Activity - Scan the listing for "agent" and copy out each line that has it.
══ Dataset records
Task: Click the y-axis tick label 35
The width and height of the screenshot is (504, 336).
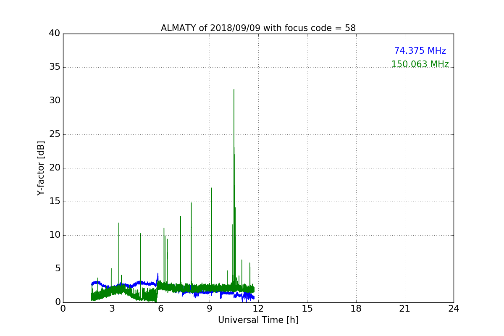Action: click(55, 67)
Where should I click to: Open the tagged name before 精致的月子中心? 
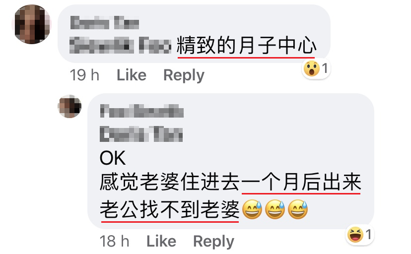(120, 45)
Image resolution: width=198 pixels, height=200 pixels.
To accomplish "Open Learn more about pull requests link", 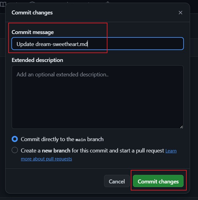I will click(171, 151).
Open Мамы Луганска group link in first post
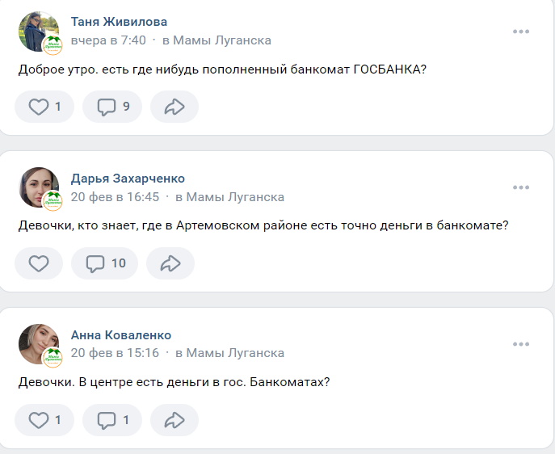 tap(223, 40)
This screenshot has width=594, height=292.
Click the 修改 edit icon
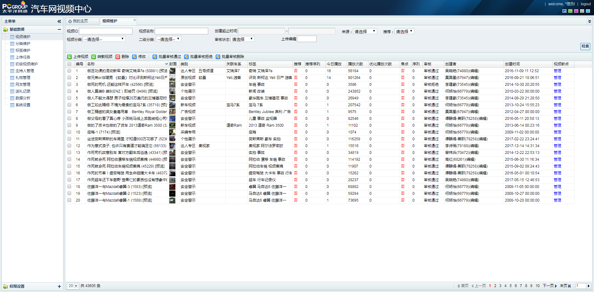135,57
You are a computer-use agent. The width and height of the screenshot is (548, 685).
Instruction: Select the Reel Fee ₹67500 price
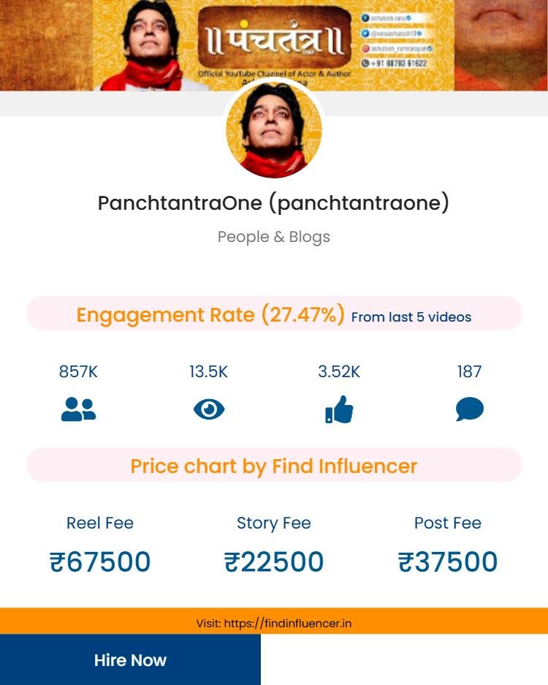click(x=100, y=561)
════
══ Dataset records
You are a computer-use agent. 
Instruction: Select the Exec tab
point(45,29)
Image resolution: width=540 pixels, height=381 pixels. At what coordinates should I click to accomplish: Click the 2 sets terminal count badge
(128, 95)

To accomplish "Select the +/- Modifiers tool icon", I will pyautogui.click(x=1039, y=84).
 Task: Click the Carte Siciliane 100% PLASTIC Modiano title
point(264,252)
════
══ Dataset records
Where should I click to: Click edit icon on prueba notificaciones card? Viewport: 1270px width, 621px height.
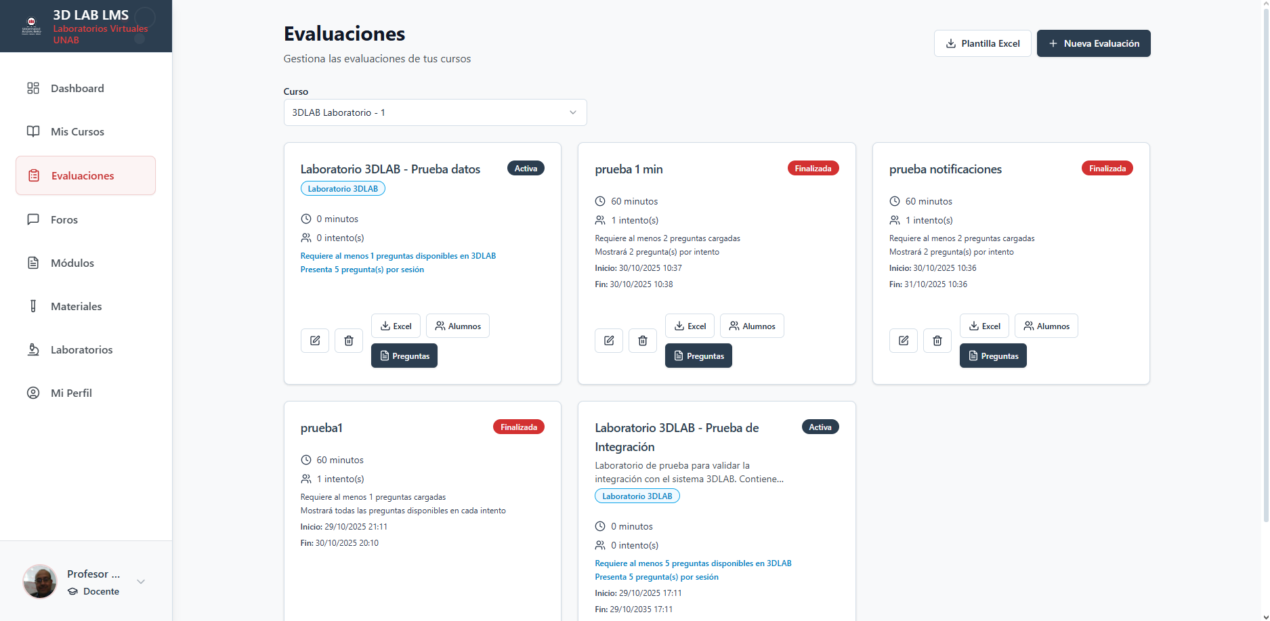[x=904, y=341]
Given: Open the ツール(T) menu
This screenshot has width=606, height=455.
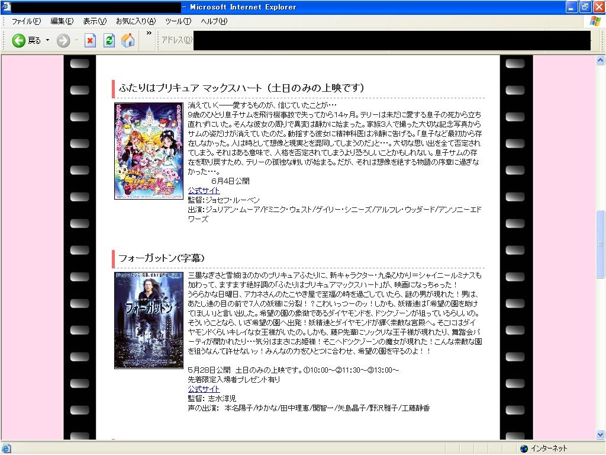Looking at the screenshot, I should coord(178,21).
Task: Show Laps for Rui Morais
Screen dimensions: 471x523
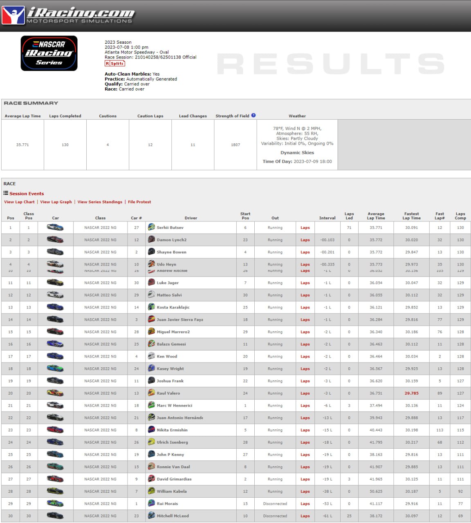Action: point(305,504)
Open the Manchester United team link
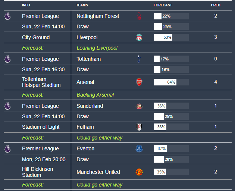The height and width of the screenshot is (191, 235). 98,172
════
Answer for this exercise -
You are a computer-use agent. The width and height of the screenshot is (548, 685).
You are a computer-use agent. 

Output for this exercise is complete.